# 2015 IFC Section 507.2.1 and NFPA 24 definition of "private"fire service main.



## khsmith55 (Feb 5, 2020)

4 Story Apartment Building, NFPA 13 Sprinkler System, Type VA Construction. Reference 2015 IFC, Section 507.2.1 and NFPA 24 (2013 and 2019 Editions). Could someone please provide me with a definition of a *private* service main (is there a definition in NFPA 24) as opposed to a "*public*" service main. The water/fire supply is provided by the Municipal Water Authority (which I might consider a "public" service, not a "private"). The Plan Reviewer has referenced 2019 NFPA 24 Section 10.4.3.1, the "adopted" Edition is the 2013 (IFC Chapter 80) which I can not find a similar reference to.
Thanks in advance for your help.

Ken


----------



## cda (Feb 5, 2020)

I would say private/ public is in the eye of the beholder.


In our city the city owns all water mains, fire hydrants. 

Where a tap is made for the fire sprinkler main only, that is private.

Other cities I have worked in,,,  once it crosses the property line everything is private, mains and fire hydrants.


----------



## cda (Feb 5, 2020)

So with all that said 


What does the plan reviewer want you to do??


----------



## khsmith55 (Feb 5, 2020)

Update, having read the definition in NFPA 24 it appears once the water service (domestic or fire) crosses the lot line it is a "private service line". The ME has indicated the service entering the building on the opposite side of the mechanical room (40' away, > 10' permitted). Looking at options now. Run the fire line "around" the building or run the fire line in an open trench for the 40' through the building or find a reasonable alternate location for a riser room. Thanks for all the help.

Ken


----------



## RLGA (Feb 5, 2020)

From NFPA 24 (2019 edition):

*3.3.13 Private Fire Service Main. *A private fire service main, as used in this standard, is that pipe and its appurtenances on private property that is between a source of water and the base of the system riser for water-based fire-protection systems; between a source of water and inlets fo foam-making systems; between a source of water and the base elbow of private hydrants or monitor nozzles; and used as fire pump suction and discharge piping, beginning at the inlet side of the check valve on a gravity or pressure tank.​


----------

RECORDS PROVIDED =
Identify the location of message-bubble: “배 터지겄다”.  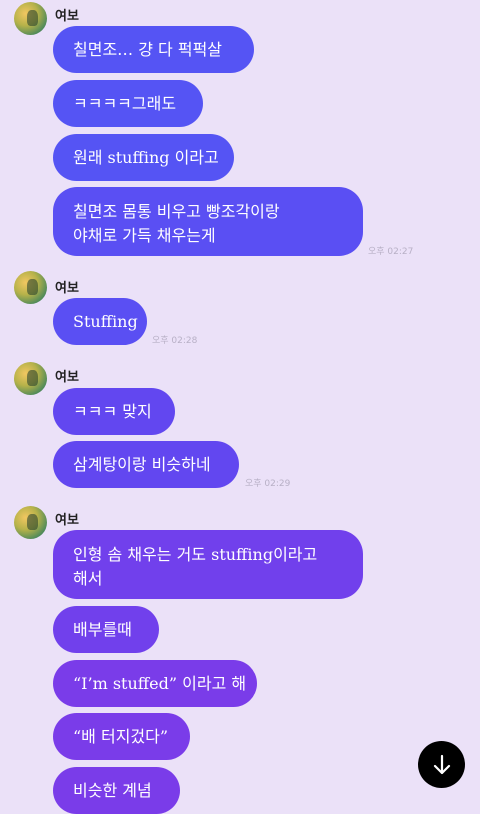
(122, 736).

==

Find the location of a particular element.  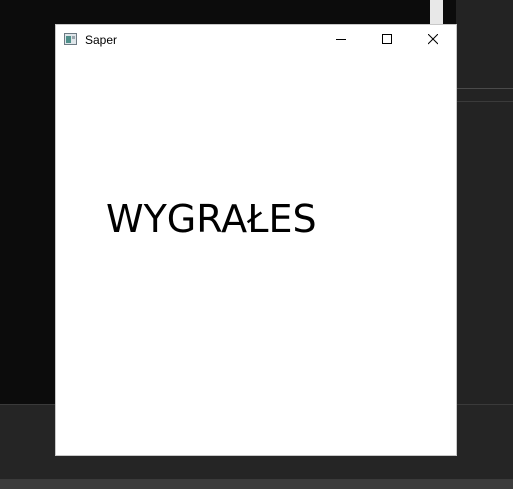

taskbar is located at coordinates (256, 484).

--

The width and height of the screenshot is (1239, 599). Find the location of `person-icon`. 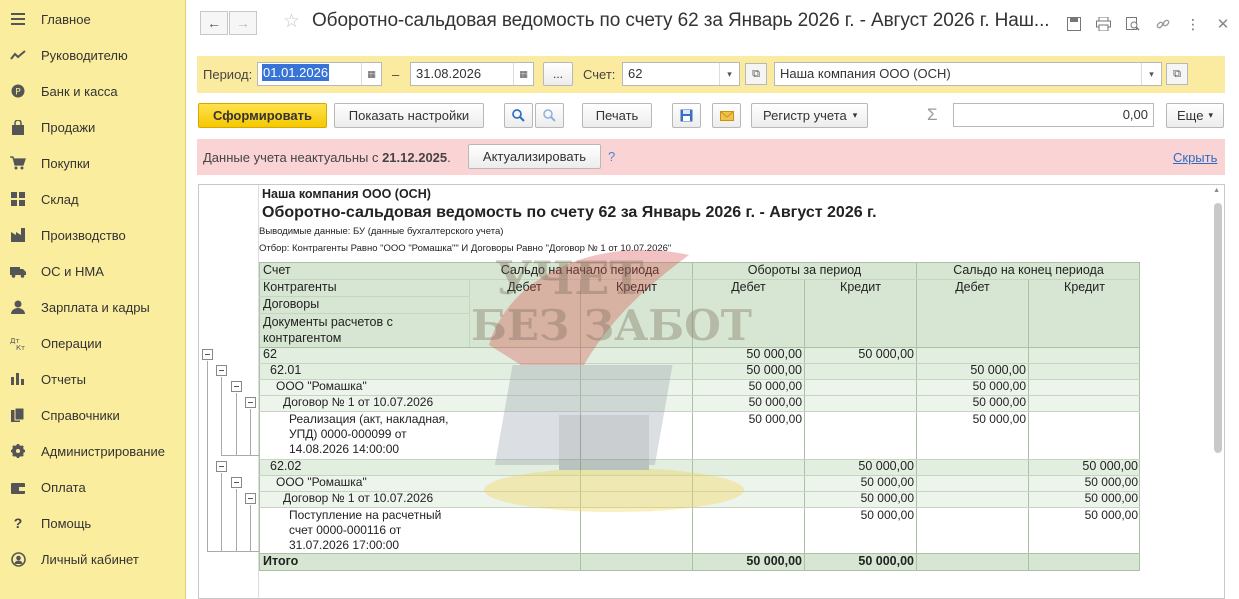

WORK REQUEST = List each option Ken gives in the forum thread on private fire service mains for handling the fire line.

WORKED SOLUTION =
- Run the fire line around the building.
- Run the fire line in an open trench for the 40' through the building.
- Find a reasonable alternate location for a riser room.